Pieniądze przeznaczone były na wybudowane mieszkań socjalnych, ale te - zgodnie z obowiązującym prawem budowlanym - miały zbyt wysoki standard i zostały przeznaczone na mieszkania komunalne.
- Standard tych mieszkań mocno przekraczał standard określony dla mieszkań socjalnych, stad miasto zdecydowało się na rozwiązanie, które okazało się niezgodne z umową. I to nam wytknięto. Można powiedzieć, że działania miasta były w pewnym sensie racjonalne, bo trudno było przydzielić mieszkania socjalne np. osobom eksmitowanym po to, żeby im w rzeczywistości polepszyć warunki - mówi Małgorzata Chołodowska, zastępca burmistrza Złotowa.

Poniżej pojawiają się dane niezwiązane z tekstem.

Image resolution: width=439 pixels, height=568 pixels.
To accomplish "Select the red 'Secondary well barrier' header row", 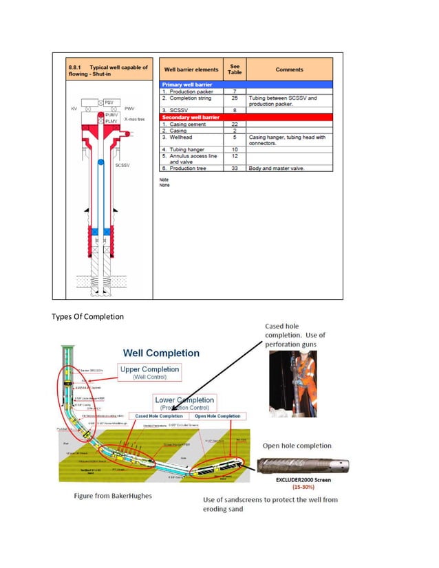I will [246, 118].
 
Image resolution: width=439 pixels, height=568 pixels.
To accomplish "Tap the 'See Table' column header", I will [235, 69].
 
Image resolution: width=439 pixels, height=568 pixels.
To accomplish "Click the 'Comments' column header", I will [289, 69].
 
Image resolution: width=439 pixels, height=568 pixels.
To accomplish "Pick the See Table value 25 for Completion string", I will [235, 98].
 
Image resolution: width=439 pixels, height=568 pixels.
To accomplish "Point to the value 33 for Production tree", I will [235, 168].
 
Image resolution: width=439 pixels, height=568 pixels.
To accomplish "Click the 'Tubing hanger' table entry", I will [186, 149].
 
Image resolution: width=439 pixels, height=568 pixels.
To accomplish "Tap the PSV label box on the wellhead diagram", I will [108, 102].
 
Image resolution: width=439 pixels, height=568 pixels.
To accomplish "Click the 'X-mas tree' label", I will [134, 119].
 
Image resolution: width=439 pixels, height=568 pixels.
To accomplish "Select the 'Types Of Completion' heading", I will [88, 316].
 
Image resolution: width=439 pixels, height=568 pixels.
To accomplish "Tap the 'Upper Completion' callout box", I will [149, 373].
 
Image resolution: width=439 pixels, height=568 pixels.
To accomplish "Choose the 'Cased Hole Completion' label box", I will [159, 416].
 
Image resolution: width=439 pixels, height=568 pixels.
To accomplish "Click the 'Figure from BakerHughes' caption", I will [112, 496].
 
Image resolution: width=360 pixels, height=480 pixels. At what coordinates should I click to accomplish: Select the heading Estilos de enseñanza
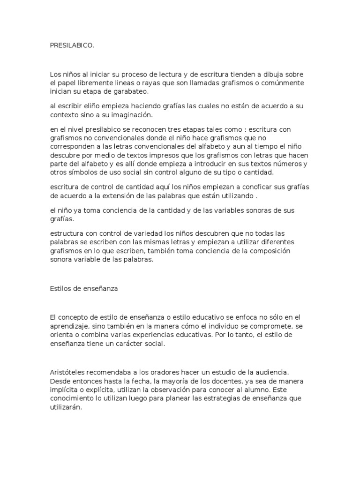click(83, 289)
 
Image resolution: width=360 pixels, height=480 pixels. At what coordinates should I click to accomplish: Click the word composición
click(269, 251)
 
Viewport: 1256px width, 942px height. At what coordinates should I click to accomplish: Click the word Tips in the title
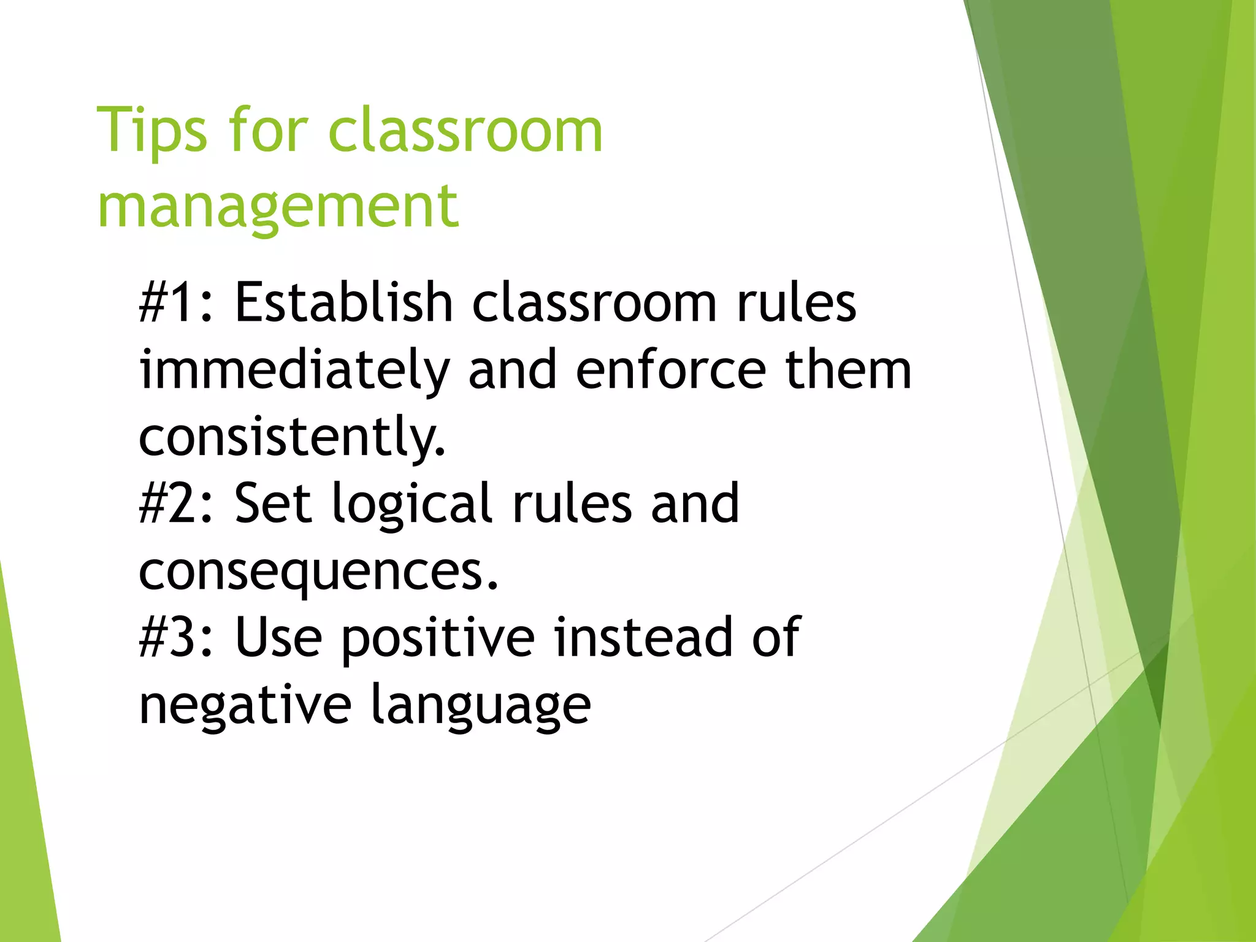click(x=152, y=130)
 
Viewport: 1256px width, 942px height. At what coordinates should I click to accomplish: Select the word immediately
click(x=294, y=371)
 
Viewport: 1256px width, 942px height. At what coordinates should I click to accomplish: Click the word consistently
click(x=292, y=437)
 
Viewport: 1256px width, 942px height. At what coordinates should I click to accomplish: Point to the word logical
click(x=412, y=505)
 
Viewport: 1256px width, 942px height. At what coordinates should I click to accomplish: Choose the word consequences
click(x=318, y=572)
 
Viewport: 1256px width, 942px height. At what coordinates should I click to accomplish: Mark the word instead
click(x=643, y=638)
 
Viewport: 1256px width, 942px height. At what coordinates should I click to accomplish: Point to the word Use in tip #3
click(x=278, y=638)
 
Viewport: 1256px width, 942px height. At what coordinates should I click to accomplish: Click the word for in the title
click(x=267, y=130)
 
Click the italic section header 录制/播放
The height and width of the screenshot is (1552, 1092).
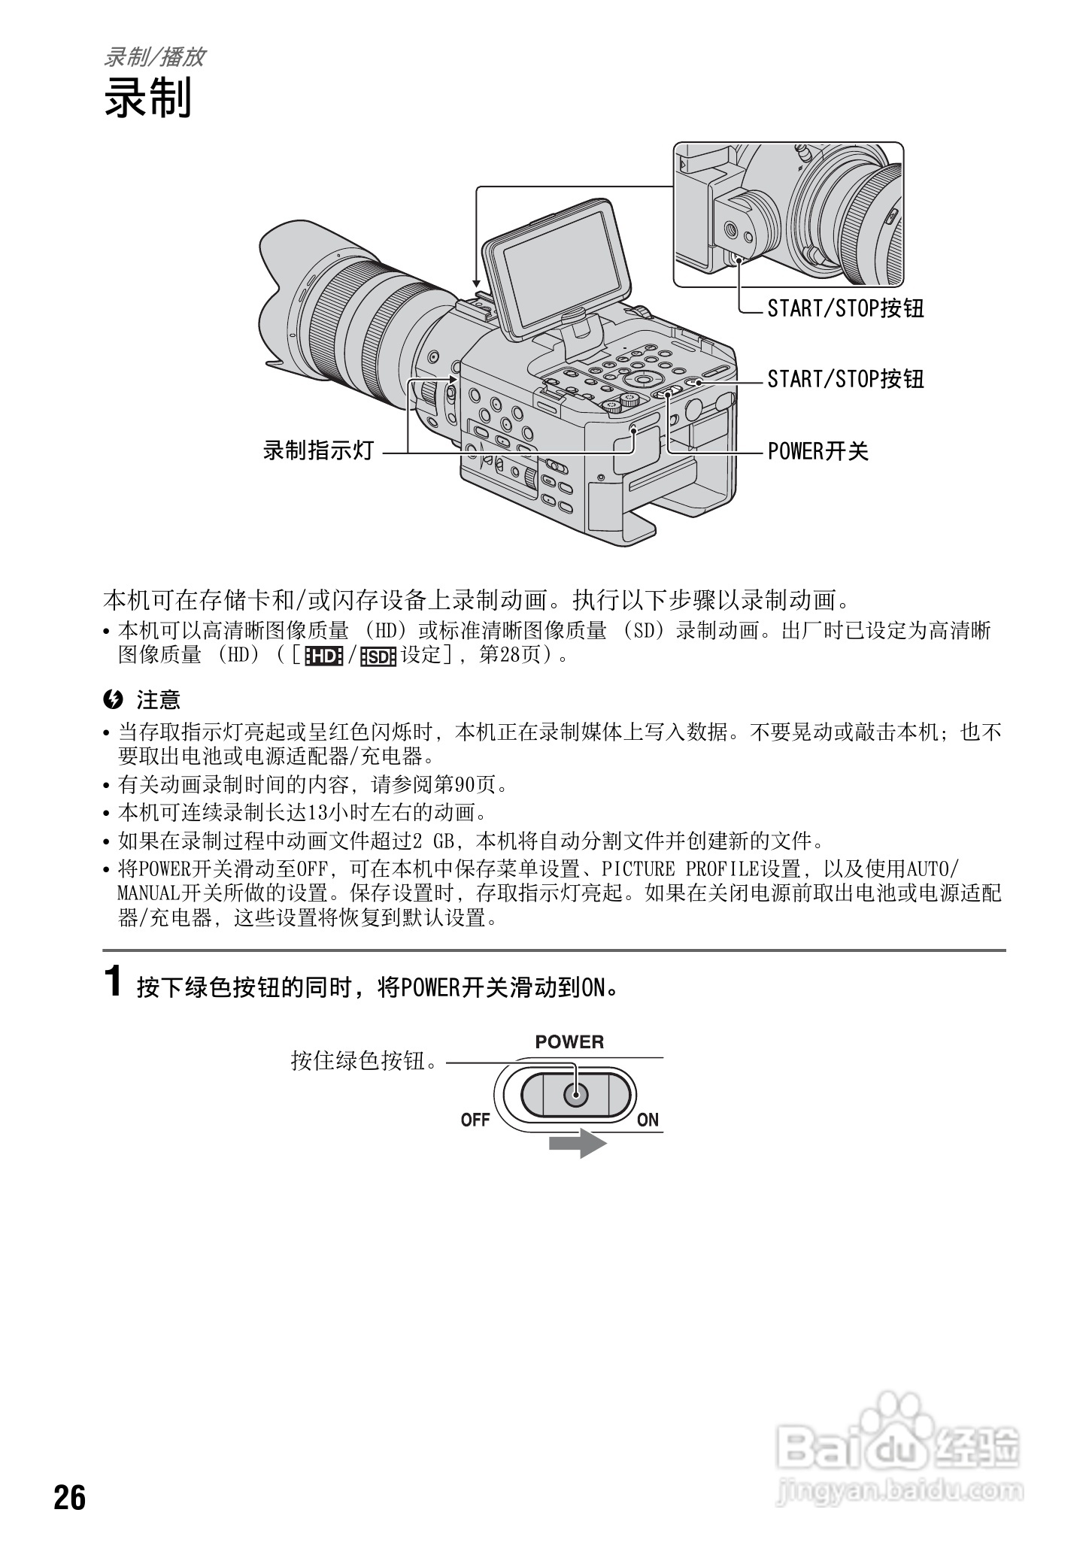(154, 57)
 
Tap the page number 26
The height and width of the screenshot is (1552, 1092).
(70, 1498)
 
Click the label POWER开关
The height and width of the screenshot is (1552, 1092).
(818, 451)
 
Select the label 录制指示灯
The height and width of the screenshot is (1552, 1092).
(319, 451)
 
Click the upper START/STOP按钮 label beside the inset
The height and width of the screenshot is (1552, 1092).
(845, 308)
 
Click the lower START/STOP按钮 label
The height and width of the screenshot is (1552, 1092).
(845, 379)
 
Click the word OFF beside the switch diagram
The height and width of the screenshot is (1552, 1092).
(475, 1120)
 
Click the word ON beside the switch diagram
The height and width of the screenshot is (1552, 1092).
(648, 1120)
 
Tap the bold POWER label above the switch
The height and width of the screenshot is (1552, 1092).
(569, 1042)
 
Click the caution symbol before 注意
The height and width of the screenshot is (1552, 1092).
(113, 700)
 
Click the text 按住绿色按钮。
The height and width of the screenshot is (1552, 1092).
(365, 1062)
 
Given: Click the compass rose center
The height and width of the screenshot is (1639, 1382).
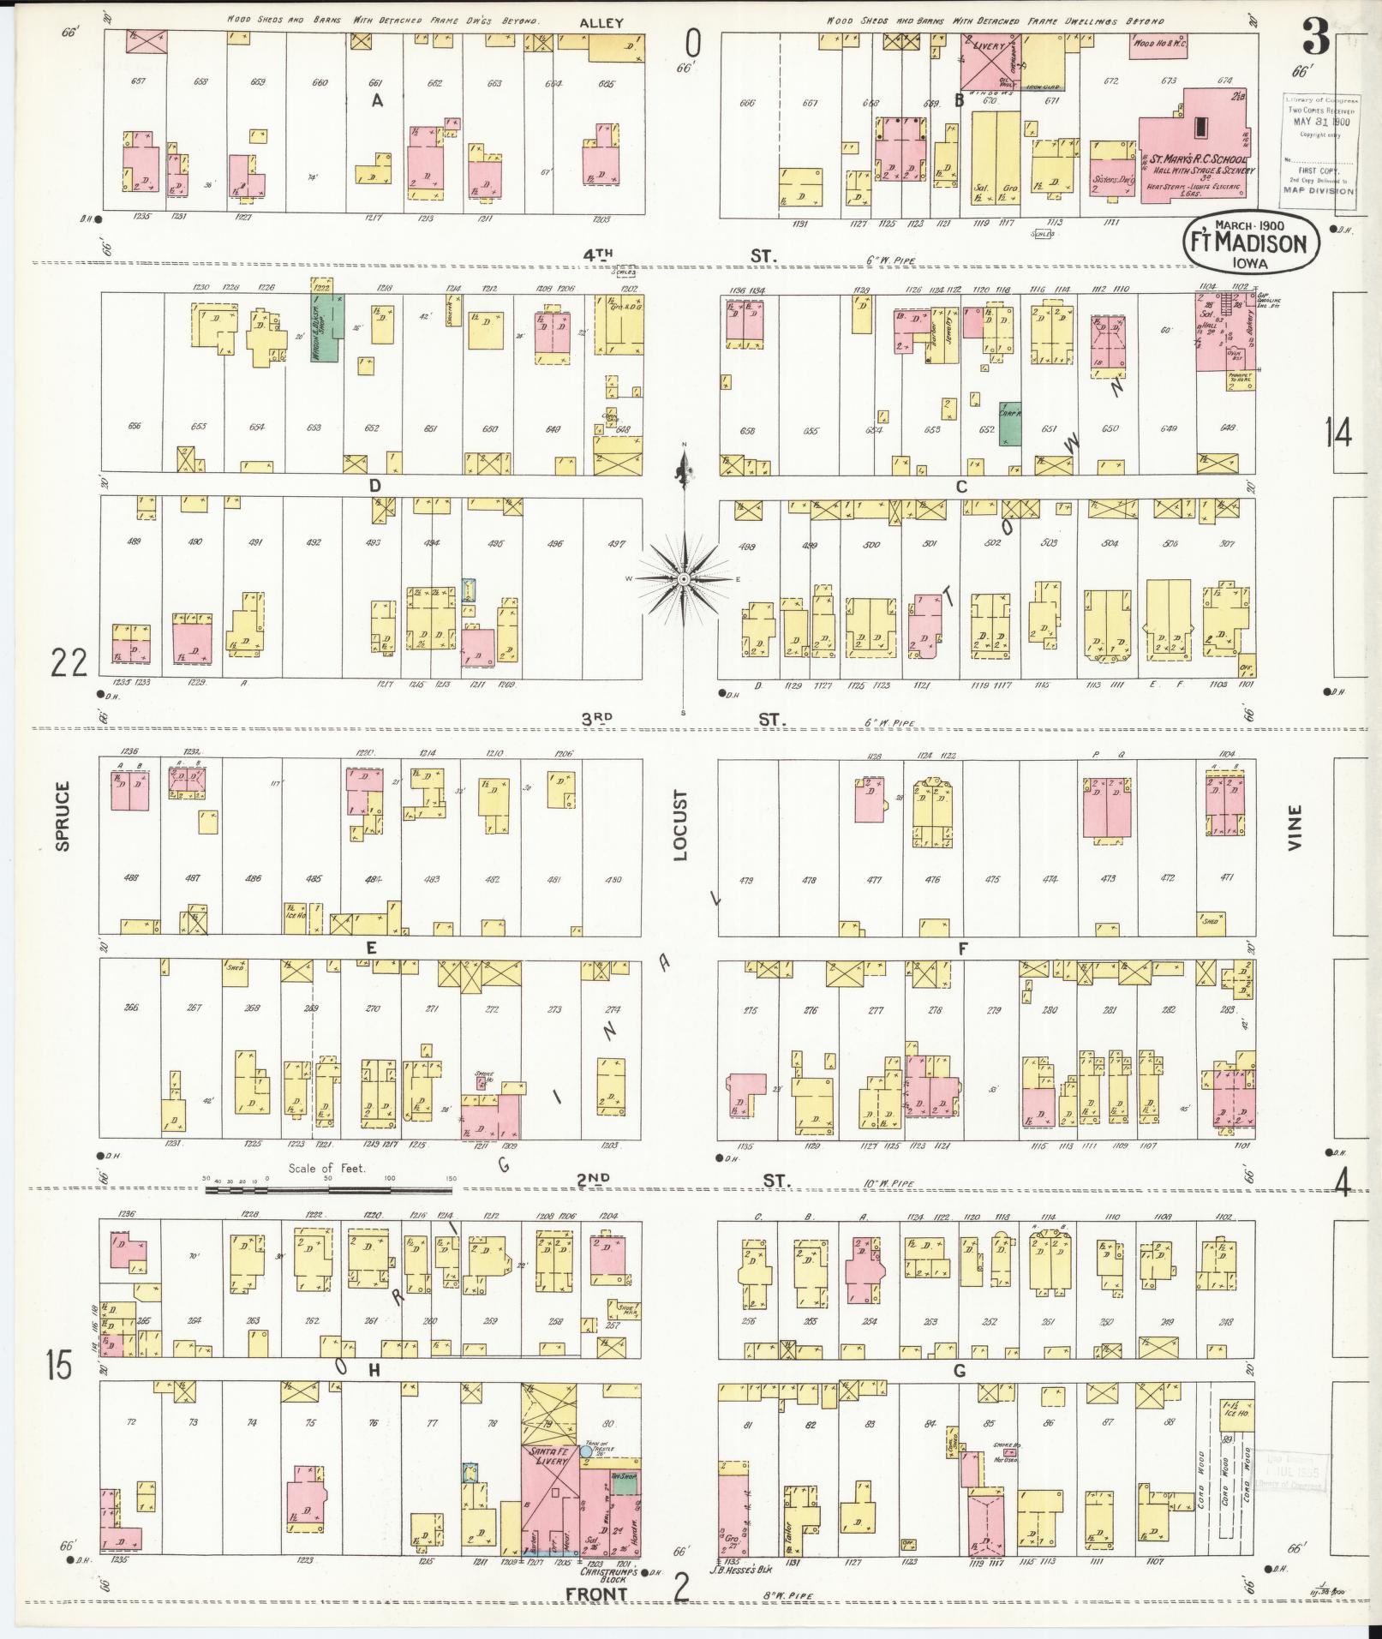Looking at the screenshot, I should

A mowa o kwocie 340 tys. zł. Ponad 170 tys. to sama dotacja, która po przesunięciach budżetowych już została zwrócona. Druga część zobowiązania, niecałe 170 tys. to odsetki naliczone od kwoty dotacji. I tu jest jeszcze nadzieja na choćby częściowe umorzenie. Urzędnicy złotowskiego magistratu przy wsparciu prawników zabiegają o to, by kwotę tę przynajmniej zredukować.